英文题名：Hypouricemic, hepatoprotective and nephroprotective roles of oligopeptides derived from Auxis thazard protein in hyperuricemic mice

作者：Wei, Liuyi[1];Ji, Hongwu[1,2,3,4,5];Song, Wenkui[1];Peng, Shuo[1];Zhan, Suhong[1];Qu, Yushan[1];Chen, Ming[1];Zhang, Di[1];Liu, Shucheng[1,2,3,4,5,6,7]

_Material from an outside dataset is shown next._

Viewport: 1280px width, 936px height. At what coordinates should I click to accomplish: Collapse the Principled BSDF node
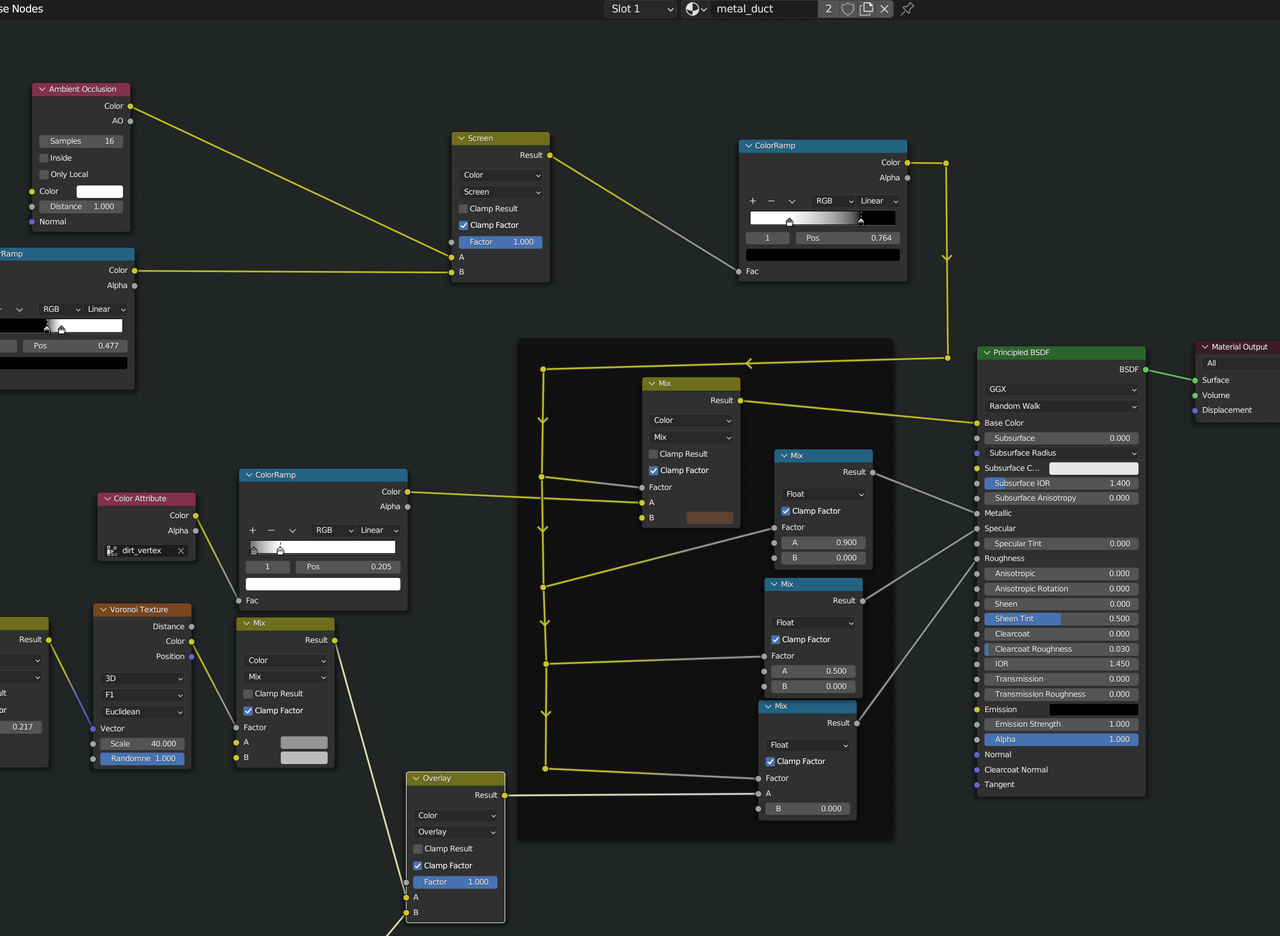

机构：[1]Guangdong Ocean Univ, Coll Food Sci & Technol, Zhanjiang 524088, Peoples R China;[2]Guangdong Prov Key Lab Aquat Prod Proc & Safety, Zhanjiang 524088, Peoples R China;[3]Guangdong Prov Engn Lab Marine Biol Prod, Zhanjiang 524088, Peoples R China;[4]Guangdong Prov Engn Technol Res Ctr Marine Food, Zhanjiang 524088, Peoples R China;[5]Key Lab Adv Proc Aquat Prod Guangdong Higher Educ, Zhanjiang 524088, Peoples R China;[6]Collaborat Innovat Ctr Seafood Deep Proc, Dalian 116034, Peoples R China;[7]Dalian Polytech Univ, Dalian 116034, Peoples R China

年份：2021

卷号：12

期号：23

起止页码：11838

外文期刊名：FOOD & FUNCTION

收录：SCI-EXPANDED(收录号：WOS:000715376100001)、、EI(收录号：20214911288281)、Scopus(收录号：2-s2.0-85120540830)、WOS

基金：This work was co-supported by the National Key Research and Development Program (2019YFD0902004) and the Guangdong Innovation Team of Seafood Green Processing Technology (2019KCXTD011).

语种：英文

外文摘要：The oligopeptides derived from Auxis thazard protein (ATO) are a class of small peptides with molecular weight <1 kDa and good bioactivity. This paper aimed to explore the hypouricemic, hepatoprotective, and nephroprotective effects of ATO and its potential mechanisms in hyperuricemia in mice induced by potassium oxonate. The results showed that ATO significantly reduced serum UA, serum creatinine levels, inhibited XOD and ADA activities in the liver (p < 0.05), and accelerated UA excretion by downregulating the gene expression of renal mURAT1 and mGLUT9 and upregulating the gene expression of mABCG2 and mOAT1. ATO could also reduce the levels of liver MDA, increase the activities of SOD and CAT, and reduce the levels of IL-1 beta, MCP-1 and TNF-alpha. Histological analysis also showed that ATO possessed hepatoprotective and nephroprotective activities in hyperuricemic mice. Thus, ATO could reduce the serum UA level in hyperuricemic mice by decreasing UA production and promoting UA excretion from the kidney, suggesting that ATO could be developed as a dietary supplement for hyperuricemia treatment.